Pełny wpis znajdziesz pod adresem: http://loveistheanswer.pl/2016/06/19/dzien-w-paryzu-eurotrip-cd

Droga do Paryża
Idealnie bywa tylko w naszych imaginacjach i niekiedy na ekranach telewizyjnych. Z planowanych 3 godzin, trasa wydłużyła się do 5! Ogromna ulewa utrudniła sprawną jazdę... Gigantyczny korek oddalił nas od miasta zakochanych, aż o 2 godziny. Dodatkowo na samym wjeździe do Paryża cudem uniknęliśmy stłuczki. Przepisy dotyczące francuskich rond są tak zagmatwane, że w sumie nawet Seba (mimo ogromnego przygotowania), trochę zaczął się w tym gubić.



Tak czy inaczej, raczej później niż prędzej, dotarliśmy do hotelu! Uff... Hotel znajdował się oczywiście w jednej z "tańszych" dzielnic (co i tak szarpnęło nas po kieszeni), więc do atrakcji jeździliśmy metrem. Nie zdecydowaliśmy się na używanie samochodu w Paryżu... :P Po obejrzeniu filmików obrazujących zasady ruchu na rondzie pod Łukiem Triumfalnym i widząc, jak parkuje się auta w Paryżu (rozpychając się zderzakami o inne samochody) stwierdziliśmy, że nasza Toyka nie jest na to wystarczająco gotowa. :D I świetnie! Metro + nogi zdecydowanie wystarczą, by spędzić czas miło i bezstresowo.
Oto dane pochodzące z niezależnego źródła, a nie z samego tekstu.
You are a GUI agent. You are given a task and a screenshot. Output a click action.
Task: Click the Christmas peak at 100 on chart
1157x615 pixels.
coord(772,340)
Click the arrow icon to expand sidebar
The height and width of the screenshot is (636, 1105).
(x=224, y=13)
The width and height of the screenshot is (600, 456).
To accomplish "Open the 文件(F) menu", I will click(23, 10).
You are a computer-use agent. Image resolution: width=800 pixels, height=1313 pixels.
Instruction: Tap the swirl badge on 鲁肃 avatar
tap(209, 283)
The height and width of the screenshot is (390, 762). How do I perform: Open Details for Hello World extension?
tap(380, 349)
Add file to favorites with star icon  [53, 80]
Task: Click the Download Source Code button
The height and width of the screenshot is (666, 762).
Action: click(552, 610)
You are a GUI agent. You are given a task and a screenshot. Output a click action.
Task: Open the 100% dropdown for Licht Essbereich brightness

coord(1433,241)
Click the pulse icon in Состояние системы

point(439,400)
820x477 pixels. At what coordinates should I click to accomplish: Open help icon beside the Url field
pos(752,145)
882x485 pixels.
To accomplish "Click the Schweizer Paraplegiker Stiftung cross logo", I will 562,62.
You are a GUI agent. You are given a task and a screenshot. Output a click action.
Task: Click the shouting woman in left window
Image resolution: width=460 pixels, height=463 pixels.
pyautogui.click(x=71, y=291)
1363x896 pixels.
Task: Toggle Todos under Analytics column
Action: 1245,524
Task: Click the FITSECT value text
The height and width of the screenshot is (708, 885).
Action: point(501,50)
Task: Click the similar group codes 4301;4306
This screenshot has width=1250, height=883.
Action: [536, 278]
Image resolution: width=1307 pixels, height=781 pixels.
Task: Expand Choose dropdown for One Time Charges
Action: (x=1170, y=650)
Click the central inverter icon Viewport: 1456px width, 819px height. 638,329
Po przyjeździe chwilę odetchnęliśmy i jeszcze tego samego wieczora wyruszyliśmy na pierwszy paryski spacer. Dotarliśmy do Placu Pigalle i jednej z najsłynniejszych "dzielnic czerwonych latarni". Nie mieliśmy zamiaru korzystać z "tego typu" uciech, ale MUSIELIŚMY (szczególnie Karina), zobaczyć na własne oczy Moulin Rouge, czyli słynny kabaret. Kiedyś tylko na filmowych klatkach, dziś mogliśmy zobaczyć go na żywo! Co za uczucie! <3 Na tamten moment, nasz ograniczony budżet nie pozwolił nam na wykupienie biletów na przedstawienie, ale to nic! Cieszyliśmy się, że po prostu oddychamy paryskim powietrzem i możemy poczuć klimat tej przesiąkniętej erotyzmem dzielnicy! :) Wszystko to dzieje się w pobliżu wzgórza Montmartre, na szczycie którego, dumnie prezentuje się Bazylika Sacré-Cœur. Nasz pierwszy wieczór, jak widzicie stał się zupełnie niespójny ideologicznie. :) Z jednej strony czerwone latarnie, a po 17 minutach spaceru rozmodlone okolice przepięknej bazyliki. Eklektyzm pierwsza klasa! :D Najwyższa pora wracać do hotelu, gdyż o świcie ruszamy na podbój Paryża! <3







Dzień w Paryżu
Wczesnym rankiem, po tradycyjnej kawie z croissantem, pojechaliśmy pod Łuk Triumfalny, który jest zwieńczeniem słynnej Avenue des Champs-Élysées. Będąc tam, spróbujcie odnaleźć polskie nazwiska i miasta upamiętnione w podziękowaniu za oddanie dla francuskiej sprawy. O tak wczesnej porze (około godz 8.00) ruch na słynnym rondzie był w miarę spokojny, więc po niedługim czasie ruszyliśmy metrem w stronę najbardziej rozpoznawalnej ikony francuskiej stolicy.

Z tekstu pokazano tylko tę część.